I should note that all election-reading, including my own, tends to be self-serving. One crude way to describe the social order in this country is that straight, white progressives are at the top, conservatives are in the middle, and various presumably oppressed groups are at the bottom. Progressives prefer to read the election as a kick in the pants of the folks at the bottom. Conservatives prefer to read the election as a kick in the pants of the folks at the top. I might add that some progressives see a social order that includes two layers on the left, with centrist Clinton Democrats on top of true progressives. In this view, the centrists are the ones who received the kick in the pants.

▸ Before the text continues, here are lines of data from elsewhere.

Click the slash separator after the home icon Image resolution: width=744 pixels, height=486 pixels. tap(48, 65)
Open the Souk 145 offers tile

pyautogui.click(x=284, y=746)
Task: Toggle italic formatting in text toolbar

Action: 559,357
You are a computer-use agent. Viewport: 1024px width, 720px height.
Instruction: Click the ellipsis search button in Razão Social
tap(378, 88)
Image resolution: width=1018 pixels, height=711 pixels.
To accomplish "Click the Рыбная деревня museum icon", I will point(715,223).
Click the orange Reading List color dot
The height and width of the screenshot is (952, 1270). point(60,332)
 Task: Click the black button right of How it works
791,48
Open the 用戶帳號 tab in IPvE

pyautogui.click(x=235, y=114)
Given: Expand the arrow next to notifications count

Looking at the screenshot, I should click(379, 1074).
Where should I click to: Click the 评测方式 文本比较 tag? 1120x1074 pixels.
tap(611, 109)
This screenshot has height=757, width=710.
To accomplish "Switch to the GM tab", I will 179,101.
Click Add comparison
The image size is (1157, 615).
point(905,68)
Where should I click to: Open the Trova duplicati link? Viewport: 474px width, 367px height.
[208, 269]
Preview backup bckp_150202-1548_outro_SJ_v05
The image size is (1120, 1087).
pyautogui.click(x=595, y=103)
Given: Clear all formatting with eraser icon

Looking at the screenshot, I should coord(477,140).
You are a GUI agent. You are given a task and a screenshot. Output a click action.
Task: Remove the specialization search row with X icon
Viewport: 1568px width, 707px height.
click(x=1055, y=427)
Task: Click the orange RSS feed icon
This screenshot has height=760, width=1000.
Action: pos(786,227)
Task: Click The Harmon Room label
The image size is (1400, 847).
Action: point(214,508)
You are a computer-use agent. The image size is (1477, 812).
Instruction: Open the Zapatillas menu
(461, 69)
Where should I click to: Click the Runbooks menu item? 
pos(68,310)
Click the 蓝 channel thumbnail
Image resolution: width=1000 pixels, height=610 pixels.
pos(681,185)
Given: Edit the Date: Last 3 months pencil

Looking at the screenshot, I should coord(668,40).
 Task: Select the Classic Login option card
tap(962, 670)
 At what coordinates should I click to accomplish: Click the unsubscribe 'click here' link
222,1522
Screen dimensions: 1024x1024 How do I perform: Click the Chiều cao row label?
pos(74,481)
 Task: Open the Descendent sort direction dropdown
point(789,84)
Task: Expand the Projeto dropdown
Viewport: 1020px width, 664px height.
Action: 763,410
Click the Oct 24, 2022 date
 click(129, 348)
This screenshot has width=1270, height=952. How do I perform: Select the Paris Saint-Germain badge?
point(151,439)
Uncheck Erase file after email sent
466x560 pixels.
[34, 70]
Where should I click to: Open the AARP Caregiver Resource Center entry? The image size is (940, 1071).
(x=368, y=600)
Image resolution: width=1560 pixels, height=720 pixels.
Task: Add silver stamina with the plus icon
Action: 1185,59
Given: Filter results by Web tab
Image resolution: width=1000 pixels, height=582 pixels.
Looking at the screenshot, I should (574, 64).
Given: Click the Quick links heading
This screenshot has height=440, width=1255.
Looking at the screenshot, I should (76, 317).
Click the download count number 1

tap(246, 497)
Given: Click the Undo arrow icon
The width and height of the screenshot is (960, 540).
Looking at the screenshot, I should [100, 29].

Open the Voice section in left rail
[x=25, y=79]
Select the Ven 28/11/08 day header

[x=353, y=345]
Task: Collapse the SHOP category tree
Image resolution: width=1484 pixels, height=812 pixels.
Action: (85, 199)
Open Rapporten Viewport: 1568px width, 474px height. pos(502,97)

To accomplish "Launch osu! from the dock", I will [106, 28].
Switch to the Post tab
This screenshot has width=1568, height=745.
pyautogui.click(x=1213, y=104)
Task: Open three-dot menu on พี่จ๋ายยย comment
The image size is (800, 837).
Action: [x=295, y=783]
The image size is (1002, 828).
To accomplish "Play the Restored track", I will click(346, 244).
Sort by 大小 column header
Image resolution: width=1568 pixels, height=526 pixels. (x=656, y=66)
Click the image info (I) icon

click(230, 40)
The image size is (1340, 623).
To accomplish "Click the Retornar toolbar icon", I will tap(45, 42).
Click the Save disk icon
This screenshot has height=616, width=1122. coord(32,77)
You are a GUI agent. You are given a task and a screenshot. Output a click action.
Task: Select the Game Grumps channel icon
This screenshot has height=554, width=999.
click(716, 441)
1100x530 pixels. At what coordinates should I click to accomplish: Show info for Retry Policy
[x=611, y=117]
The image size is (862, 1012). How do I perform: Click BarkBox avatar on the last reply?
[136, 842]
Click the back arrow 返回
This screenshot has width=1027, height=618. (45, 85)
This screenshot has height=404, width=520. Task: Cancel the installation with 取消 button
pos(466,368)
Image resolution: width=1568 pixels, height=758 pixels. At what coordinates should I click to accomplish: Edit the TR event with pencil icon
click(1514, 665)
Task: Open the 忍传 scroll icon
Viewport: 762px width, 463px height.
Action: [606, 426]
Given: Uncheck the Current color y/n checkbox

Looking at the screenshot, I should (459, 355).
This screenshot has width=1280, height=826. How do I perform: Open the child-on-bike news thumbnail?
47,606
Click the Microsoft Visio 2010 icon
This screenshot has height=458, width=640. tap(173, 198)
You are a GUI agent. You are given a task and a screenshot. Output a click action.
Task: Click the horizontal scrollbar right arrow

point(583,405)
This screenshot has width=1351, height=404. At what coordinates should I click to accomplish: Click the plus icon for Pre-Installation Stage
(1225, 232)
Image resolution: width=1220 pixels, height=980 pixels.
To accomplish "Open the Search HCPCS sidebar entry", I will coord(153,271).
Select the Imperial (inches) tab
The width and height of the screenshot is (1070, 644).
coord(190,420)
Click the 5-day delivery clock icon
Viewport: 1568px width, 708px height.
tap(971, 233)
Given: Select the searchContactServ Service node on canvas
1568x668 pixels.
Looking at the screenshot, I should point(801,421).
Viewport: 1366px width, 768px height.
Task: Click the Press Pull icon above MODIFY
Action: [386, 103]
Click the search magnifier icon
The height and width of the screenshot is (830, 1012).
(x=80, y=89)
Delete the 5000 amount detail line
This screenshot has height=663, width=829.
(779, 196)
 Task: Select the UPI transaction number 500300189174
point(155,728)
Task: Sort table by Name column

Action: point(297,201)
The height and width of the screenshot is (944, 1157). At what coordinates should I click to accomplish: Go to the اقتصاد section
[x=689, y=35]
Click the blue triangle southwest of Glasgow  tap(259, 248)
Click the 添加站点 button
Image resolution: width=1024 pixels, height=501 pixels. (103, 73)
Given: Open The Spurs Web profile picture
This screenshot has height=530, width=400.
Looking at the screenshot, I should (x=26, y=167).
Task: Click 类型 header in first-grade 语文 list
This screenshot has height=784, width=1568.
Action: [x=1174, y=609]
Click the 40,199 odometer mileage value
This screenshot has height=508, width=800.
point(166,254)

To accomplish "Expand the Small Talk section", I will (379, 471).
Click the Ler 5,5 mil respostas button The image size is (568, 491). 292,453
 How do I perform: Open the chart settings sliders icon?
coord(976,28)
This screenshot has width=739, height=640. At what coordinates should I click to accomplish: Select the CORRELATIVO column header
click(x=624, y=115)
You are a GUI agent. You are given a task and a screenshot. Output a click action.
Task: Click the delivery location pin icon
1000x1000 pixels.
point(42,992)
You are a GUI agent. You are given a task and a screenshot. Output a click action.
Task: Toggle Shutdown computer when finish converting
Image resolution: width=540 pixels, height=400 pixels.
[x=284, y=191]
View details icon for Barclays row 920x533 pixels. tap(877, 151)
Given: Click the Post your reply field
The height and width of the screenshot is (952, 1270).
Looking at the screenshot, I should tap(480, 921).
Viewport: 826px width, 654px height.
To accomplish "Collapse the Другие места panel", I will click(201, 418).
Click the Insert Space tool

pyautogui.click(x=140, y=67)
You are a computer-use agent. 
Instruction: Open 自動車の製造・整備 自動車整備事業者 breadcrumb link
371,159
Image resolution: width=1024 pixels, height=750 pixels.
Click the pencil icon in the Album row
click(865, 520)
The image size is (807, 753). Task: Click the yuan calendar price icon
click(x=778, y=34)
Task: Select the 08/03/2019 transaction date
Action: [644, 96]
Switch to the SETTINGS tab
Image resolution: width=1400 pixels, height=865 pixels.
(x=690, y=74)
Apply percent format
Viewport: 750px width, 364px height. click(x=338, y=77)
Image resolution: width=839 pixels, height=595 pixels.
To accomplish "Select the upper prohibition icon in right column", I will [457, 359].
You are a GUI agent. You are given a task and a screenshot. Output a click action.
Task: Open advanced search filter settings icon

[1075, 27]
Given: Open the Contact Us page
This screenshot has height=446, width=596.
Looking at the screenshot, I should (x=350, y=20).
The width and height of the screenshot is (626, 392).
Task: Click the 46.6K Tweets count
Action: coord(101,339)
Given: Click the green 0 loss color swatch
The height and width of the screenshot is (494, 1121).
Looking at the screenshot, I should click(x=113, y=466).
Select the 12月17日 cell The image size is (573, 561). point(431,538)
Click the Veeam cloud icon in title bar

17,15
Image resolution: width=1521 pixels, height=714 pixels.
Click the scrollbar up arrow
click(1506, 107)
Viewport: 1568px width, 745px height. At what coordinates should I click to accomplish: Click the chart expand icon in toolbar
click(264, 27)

Elections prove much less than we are inclined to think they do. I would say that if progressives and Democrats were right about policy issues before the election, then they are still right. If they were wrong, they would still be wrong, even if they had won.
What I take away from recent elections is that other people bought into Barack Obama and Donald Trump much more than I would. I am not sure what else I should read into the results.
Part of being “right on policy” is being able to implement that policy. The goal isn’t to be “right on policy” in some theoretical idea space, but to improve peoples lives in the real world by getting real things done. Therefore, viability is a facet of “being right on policy.”
So electability certainly matters to people in terms of judging who is right and who is wrong in the sense of if you can’t implement your policy then its worthless blather. This is one area where libertarians seem particularly pathetic.
Trump showed you could win an election without having to play by the lefts rules. That opened up policy space that was previously closed, not because it wasn’t correct, but because people thought you couldn’t win power that way.
“I am not sure what else I should read into the results.”
I suggest the following (for both you and I)
The reality of the candidates, and the reality of how the electorate perceives any candidate, are conveyed only vaguely, or not-at-all, by polls, commentators, and the media.